The contracts and grants from the U.S. Office of Naval Research, worth more than $4 million, were given to teams at Brigham Young University, California Institute of Technology, Cascade Technologies, Innovative Technology Applications Co., University of Illinois, University of Mississippi, Pennsylvania State University and Virginia Tech.
"The noise problem falls into two categories: noise exposure on the flight deck and noise impact on the communities surrounding air bases," said Brenda Henderson, deputy manager for the Jet Noise Reduction project, which is part of ONR's Noise-Induced Hearing Loss program. "We're funding the development of tools that we'll need to help control jet noise in tactical aircraft."

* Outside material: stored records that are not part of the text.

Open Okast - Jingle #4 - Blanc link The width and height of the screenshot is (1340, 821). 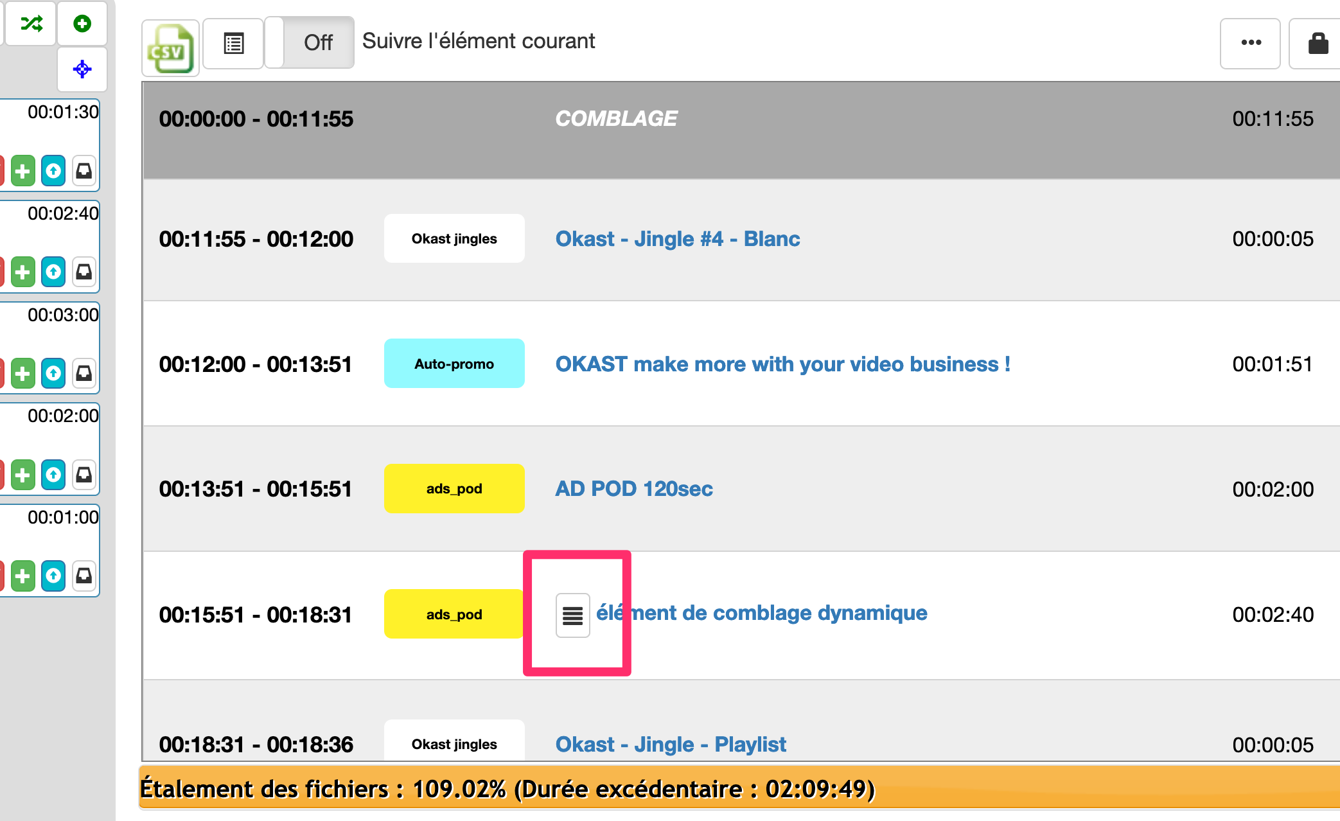pyautogui.click(x=677, y=239)
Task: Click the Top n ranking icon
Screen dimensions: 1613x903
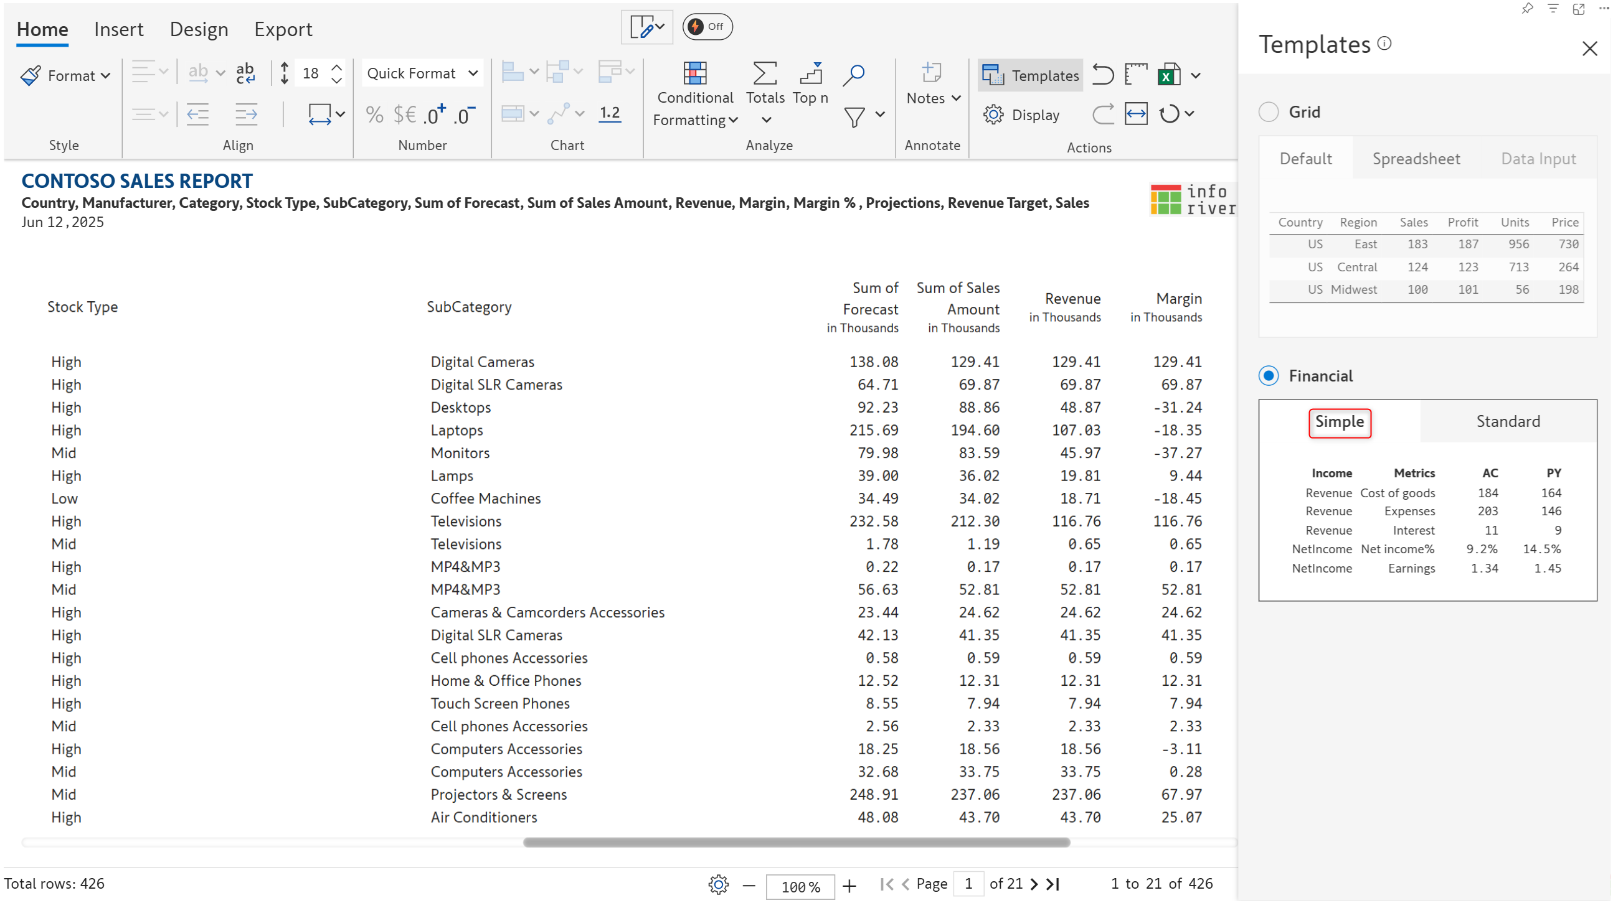Action: (810, 74)
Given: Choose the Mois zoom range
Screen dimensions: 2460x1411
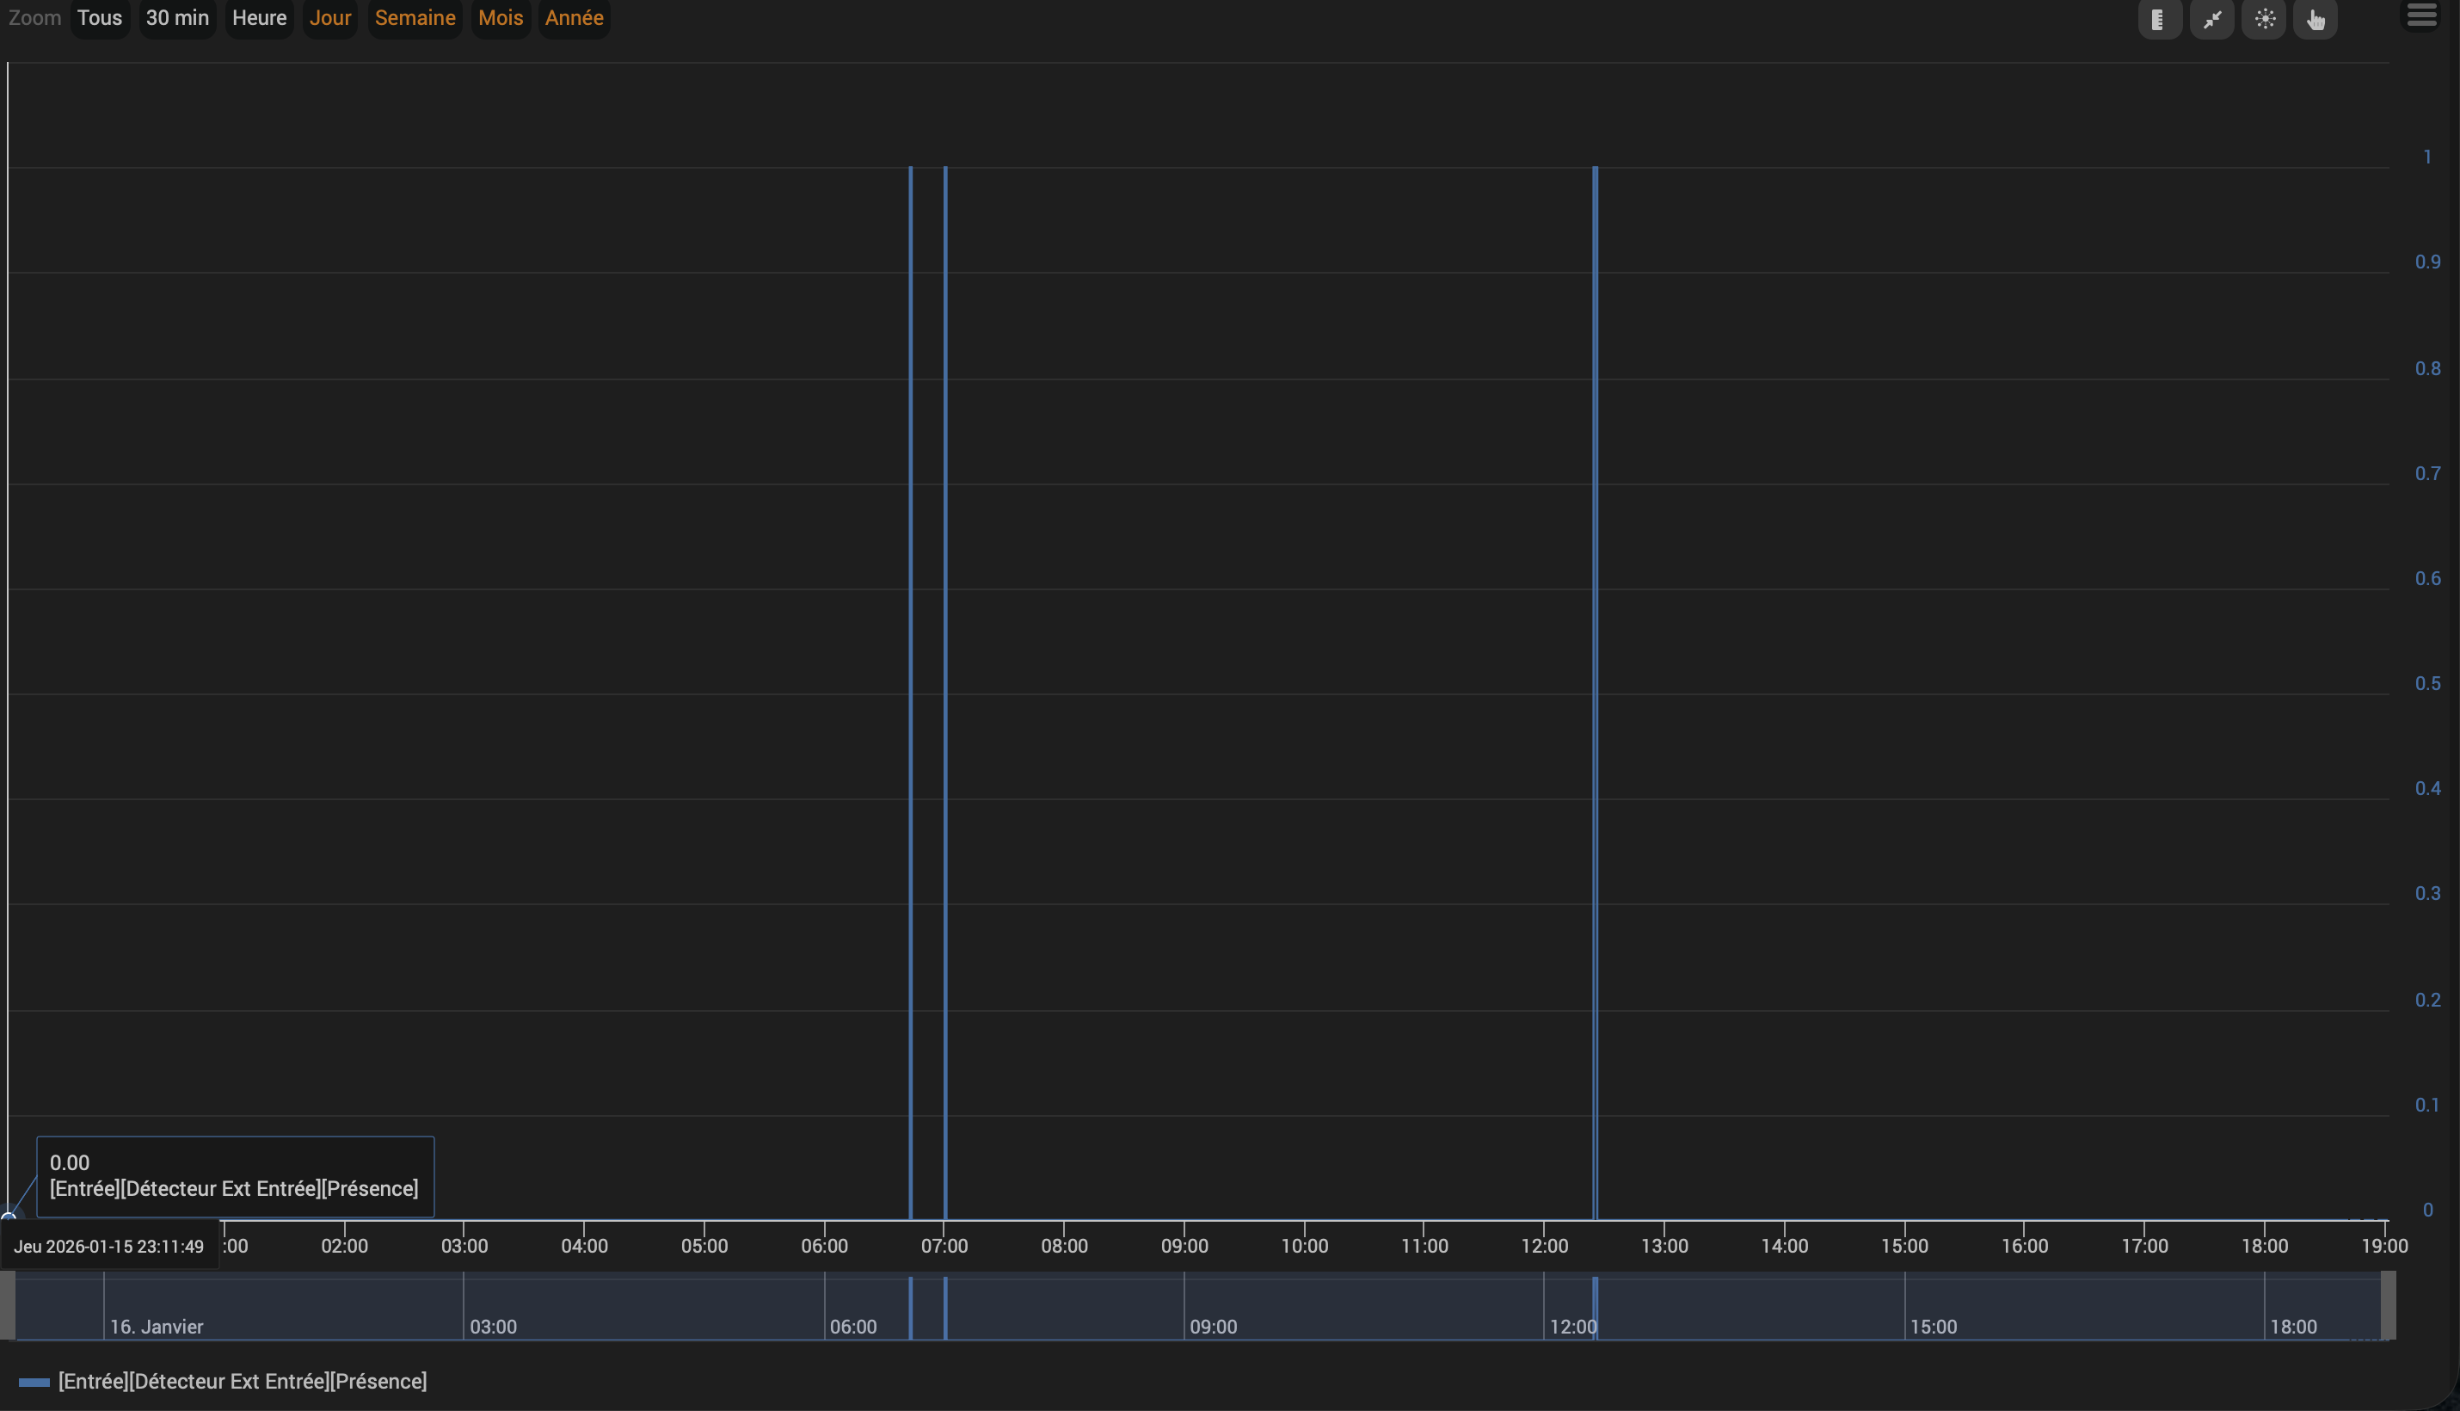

Under the awards, which are jointly funded with NASA, participants will develop noise-reduction technologies as well as measurement and prediction tools and noise source models to dampen the engine exhaust noise of naval aircraft.
In explaining the noise level of supersonic aircraft, ONR noted that factories are required to institute a hearing protection program once noise levels reach 85 decibels. Jet noise from tactical aircraft can reach 150 decibels on the flight line.
Research and tools produced by the project will help create new approaches to noise-mitigation technology to reduce levels of jet exhaust noise that when combined with hearing protection for service personnel and also lower levels of noise experienced by nearby communities.